• **WORK ITEM**: Any picture in the records below stays out; return everything else exactly.

◇ ◇ ◇ ◇

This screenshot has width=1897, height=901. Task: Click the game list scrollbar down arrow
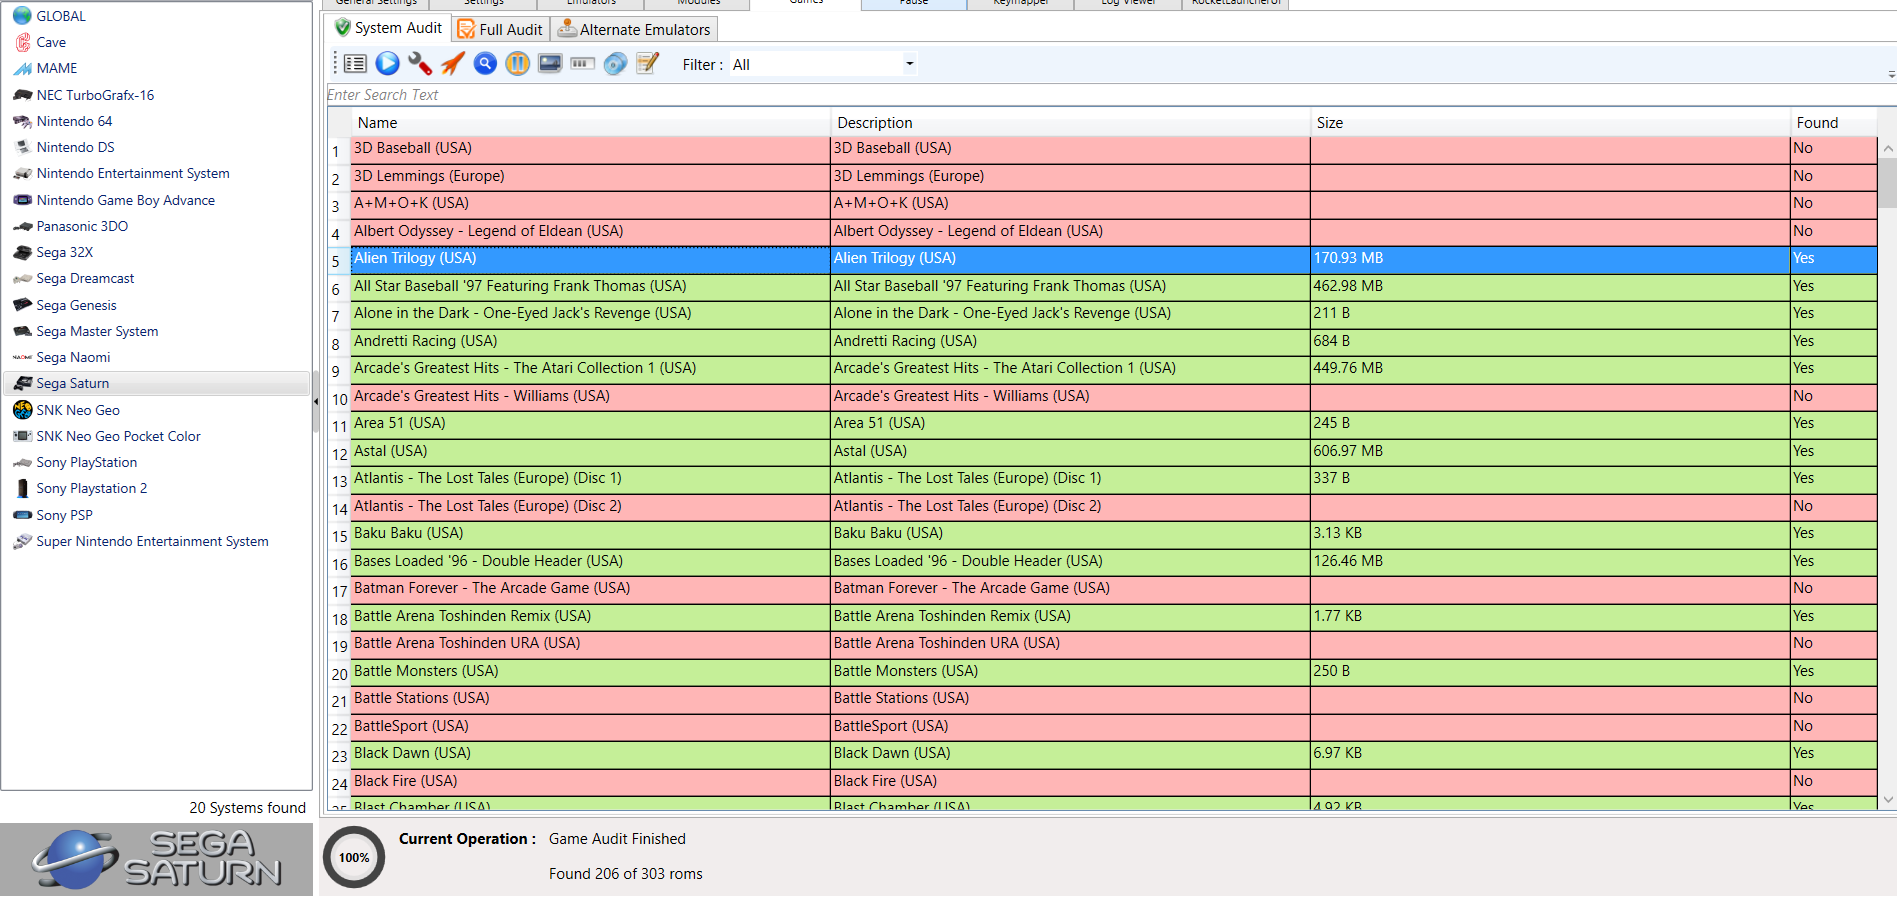tap(1888, 799)
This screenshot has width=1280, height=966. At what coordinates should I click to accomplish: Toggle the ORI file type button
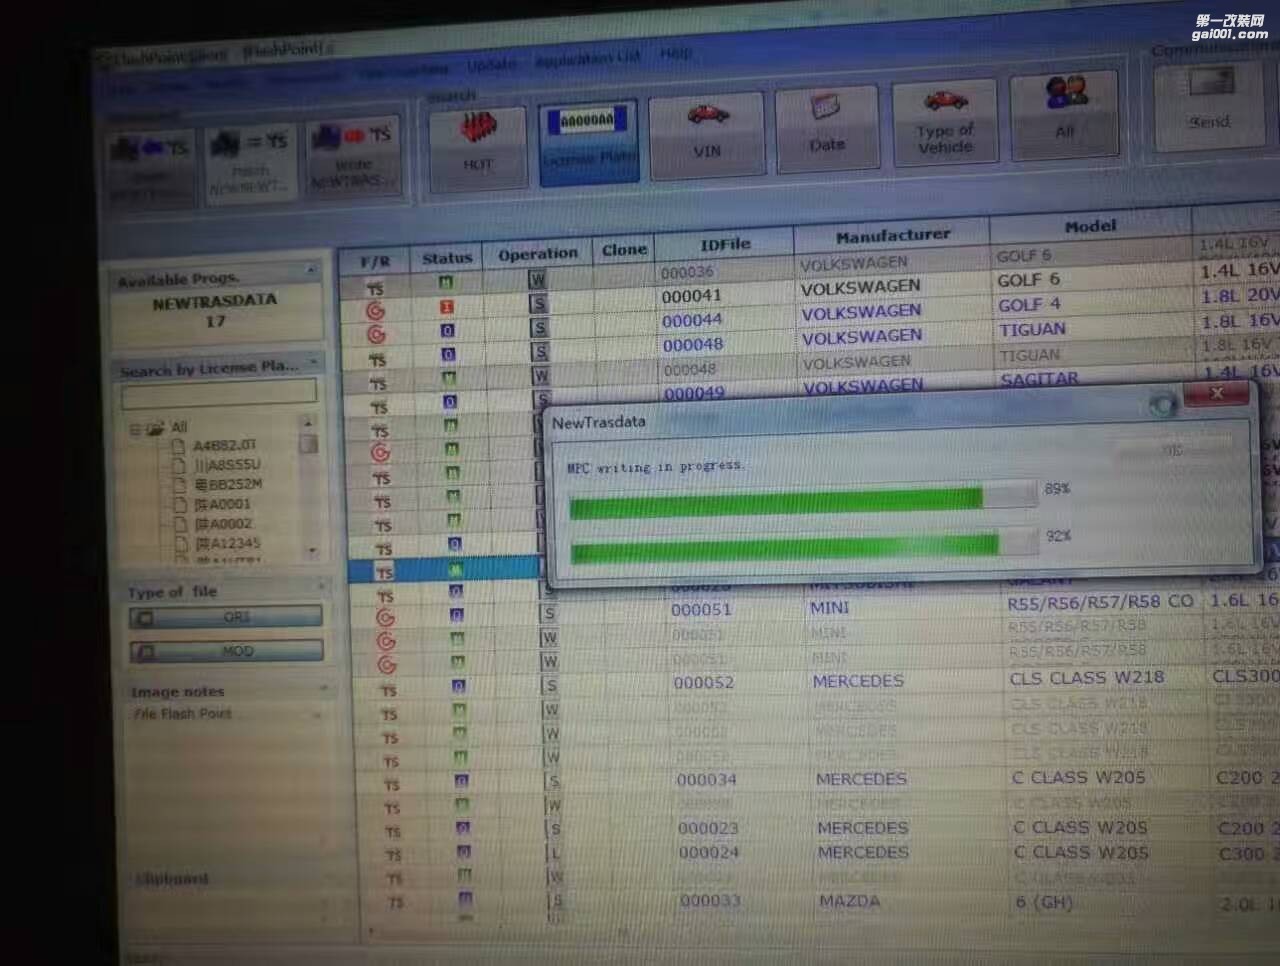[226, 617]
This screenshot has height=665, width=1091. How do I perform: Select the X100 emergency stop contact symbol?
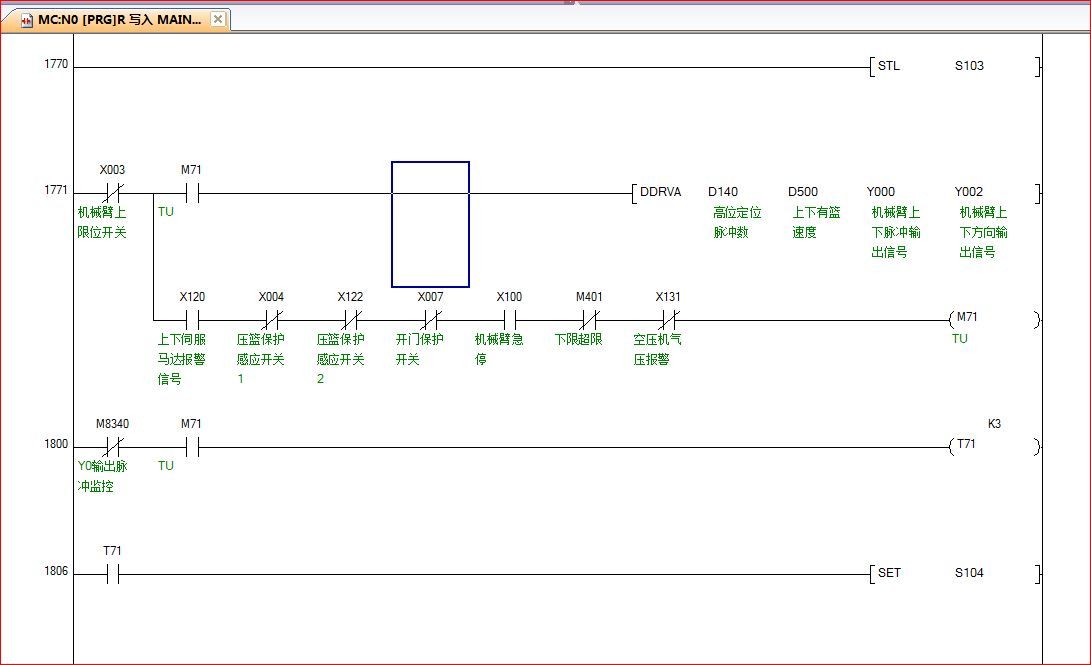(x=509, y=320)
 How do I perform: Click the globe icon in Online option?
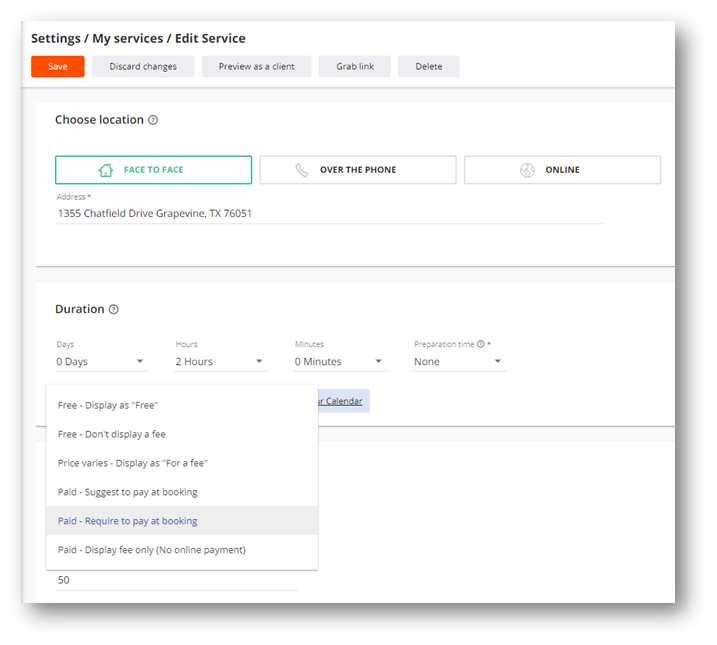tap(527, 170)
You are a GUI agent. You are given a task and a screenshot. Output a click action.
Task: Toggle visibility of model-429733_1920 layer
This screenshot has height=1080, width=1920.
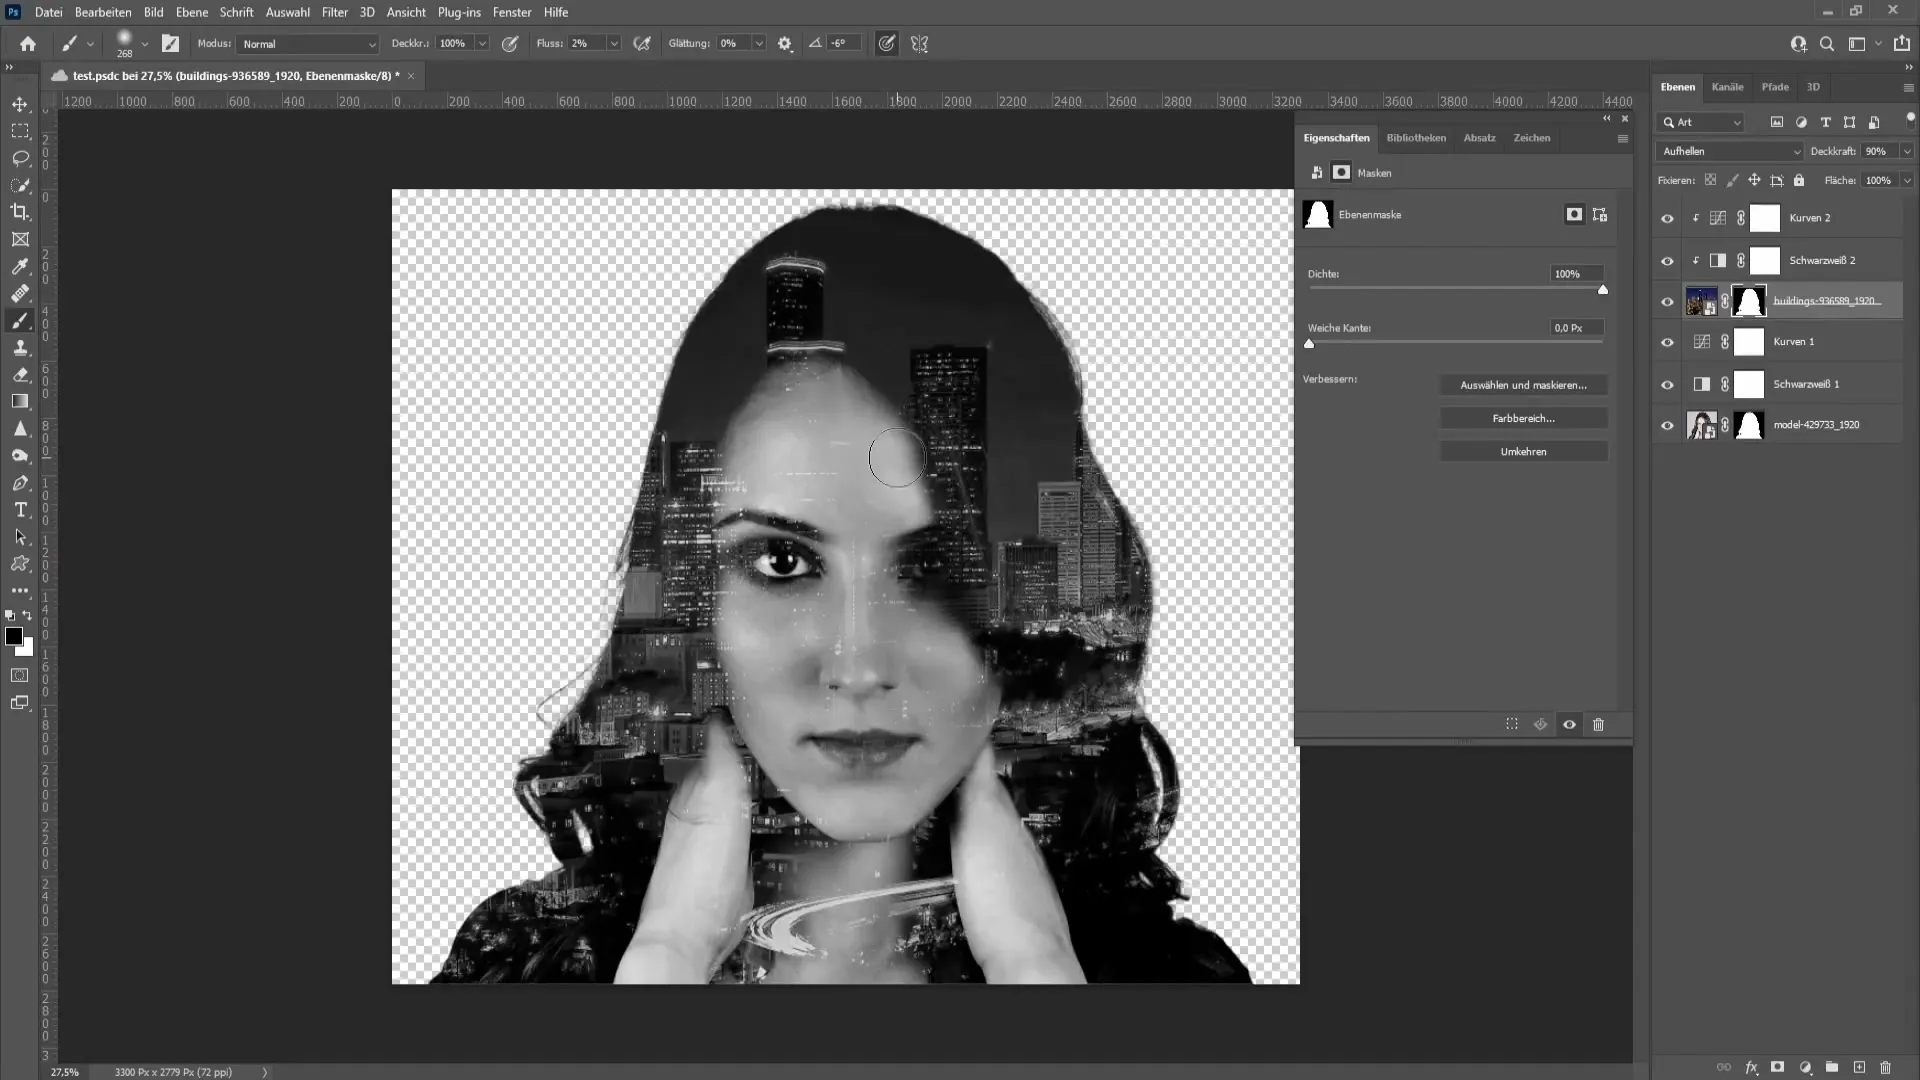click(x=1667, y=425)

◇ ◇ ◇ ◇

• **TASK SOLUTION**:
This screenshot has width=1897, height=901. Task: Click the game list scrollbar down arrow
tap(1888, 799)
This screenshot has width=1280, height=966. At what coordinates should I click to accomplish: Toggle the ORI file type button
[226, 617]
This screenshot has height=665, width=1091. How do I perform: Select the X100 emergency stop contact symbol?
(x=509, y=320)
 How do I perform: Click the globe icon in Online option?
tap(527, 170)
You are a GUI agent. You are given a task and a screenshot. Output a click action.
Task: Toggle visibility of model-429733_1920 layer
This screenshot has height=1080, width=1920.
click(x=1667, y=425)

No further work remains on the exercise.